Beaucoup de mots de notre langue se terminent par une lettre « e ». Des études menées sur des corpus volumineux ont établi que, dans la presque totalité des langues européennes, le lettre « e » est la plus fréquente. Elle figure dans environ quinze pour cent du vocabulaire français. Il est donc naturel de la rencontrer souvent en fin de mot. Si l’on s’accorde pour considérer qu’elle est la marque d’un genre grammatical féminin, on ne peut ignorer les nombreuses exceptions à une telle règle
Si l’on feuillette un dictionnaire, en se limitant aux mots ayant pour initiale la lettre « a », on remarque que ceux terminés par la lettre « e » sont nombreux à être de genre grammatical masculin, tels par exemple : abattage, abécédaire, abîme, abordage, absentéisme, absolutisme, acte, adage, ange, apôtre, arrière, article, artifice, astéroïde, astre, atome, âtre, auditoire, augure, auriculaire, automate, automne, avantage, axe, axiome, azote. On tend parfois à hésiter sur le genre grammatical de certains d’entre eux tels : abaque, abysse, anthracite, ambre, amiante, antre, arcane, astérisque et attique. Nous les tenons pour être féminins alors qu’ils s’avèrent en fait masculins.

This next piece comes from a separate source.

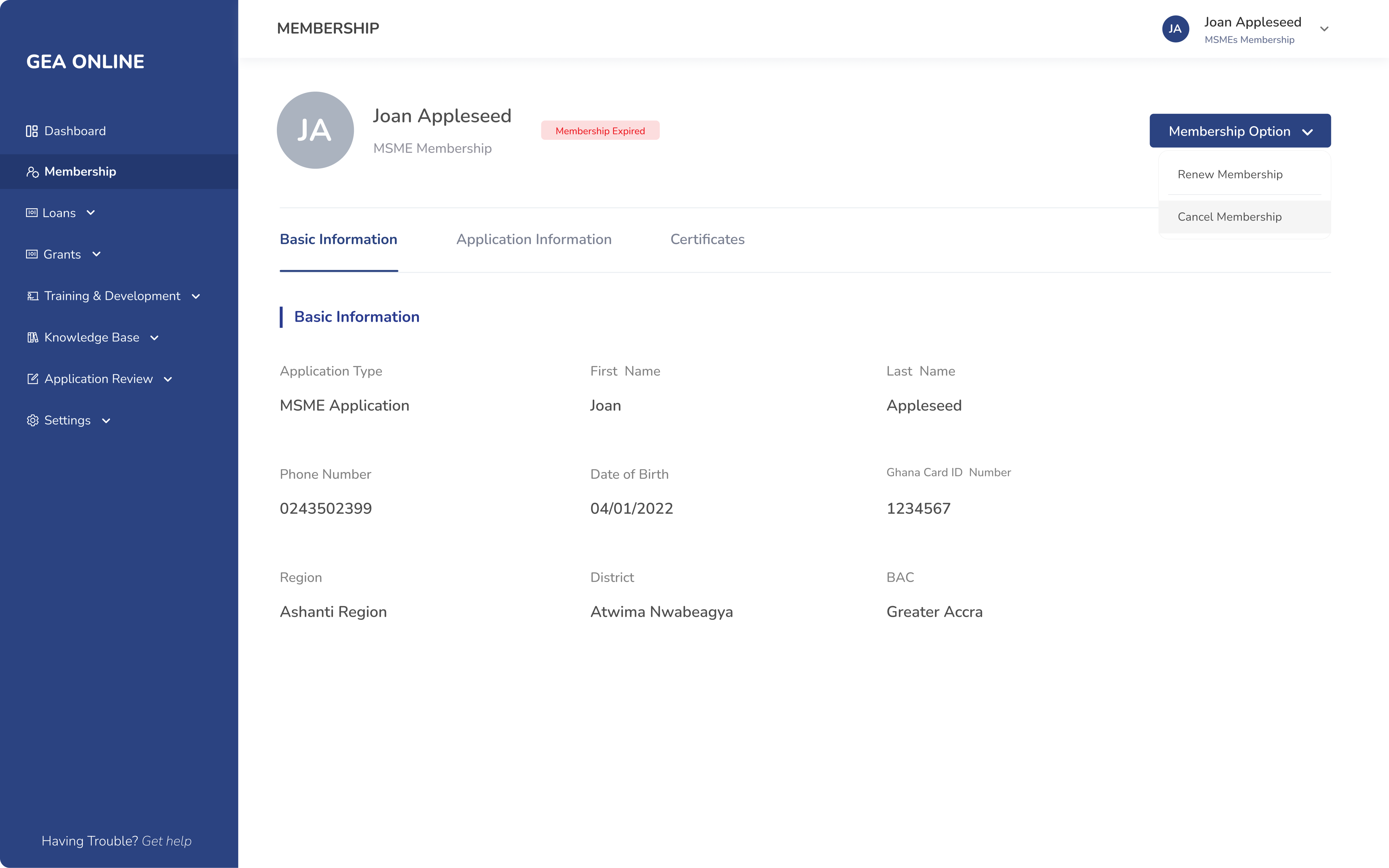The height and width of the screenshot is (868, 1389).
Task: Click the Get help link
Action: point(166,841)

Parmi les mots qui se terminent par la lettre « e », examinons ceux qui ne désignent pas des êtres animés. Peut-on expliquer pourquoi imperméable et pouce sont de genre grammatical masculin tandis que chemise et oreille sont féminins ? De même, dans une classe d’entités donnée, on rencontre des mots féminins quand d’autres sont masculins tels agence ou office, bande ou groupe, binôme ou couple, cercle ou droite, comédie ou drame, cours ou leçon, et tant d’autres.
Si l’on passe maintenant aux êtres animés, on constate que leur genre grammatical n'a pas toujours de lien direct avec leur sexe biologique. Dans le cas des noms d’animaux, on remarque que vache est un mot féminin alors que tigre est masculin. Relevons même que le mot homme s’achève par la lettre « e ». Il convient de rappeler à ce propos ce que Marc Stahler écrivait en mars 2021 : « homme s’emploie tantôt en valeur neutre, quand il signifie l’espèce humaine, tantôt en valeur masculine quand il désigne le mâle ».
Il est imprudent d’affirmer qu’une finale en « e » est la marque d’un être féminin. Nombreux sont les exemples qui contredisent cette assomption. Des mots tels canaille, estafette, fripouille, ordonnance, recrue, sentinelle, vedette, victime ou vigie, bien que de genre féminin, sont souvent relatifs à un individu mâle. Ainsi, cette finale peut attribuer à un homme un sexe qui n’est pas le sien.
Une conclusion s’impose : la finale en « e » d’un mot ne permet pas d’affirmer qu’il qualifie une personne de sexe féminin.